Nancy Delhalle : Comment proposer au théâtre aujourd’hui une perspective qui soit une alternative à la dénonciation récurrente du « mal » qui habiterait l’homme contemporain’ Comment par l’écriture et la mise en scène se détourner de la démonstration d’une « métaphysique du mal », produit d’une saisie fataliste du monde ?

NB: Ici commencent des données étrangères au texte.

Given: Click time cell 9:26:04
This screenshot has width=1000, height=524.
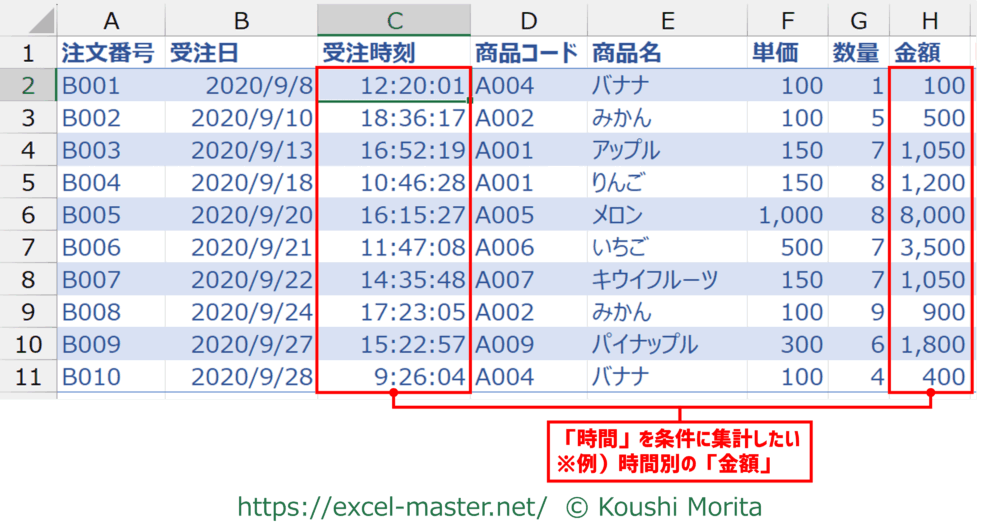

Jacques Delcuvellerie : Le mot « engagé » fait aujourd’hui désuet. Pendant des années, le Groupov n’a plus su depuis quel point de vue on pouvait représenter le monde et au terme du triptyque-vérité1, il nous semble avoir retrouvé la possibilité d’avoir un point de vue sur la réalité contemporaine. Nous croyons aujourd’hui pouvoir de nouveau parler de vérité et de mensonge. Et notre indignation, notre révolte générée par les discours sur le Rwanda avait à voir avec la vérité ; car elle jaillissait devant le mensonge. La présentation du génocide dans les médias, la perception générale des gens d’abord largement indifférente, cela nous semblait du mensonge. Non seulement on avait tué un million de personnes dans une espèce d’indifférence voire pour certaines puissances, dans une attitude « pousse au crime », mais de surcroît, ces mores mentaient …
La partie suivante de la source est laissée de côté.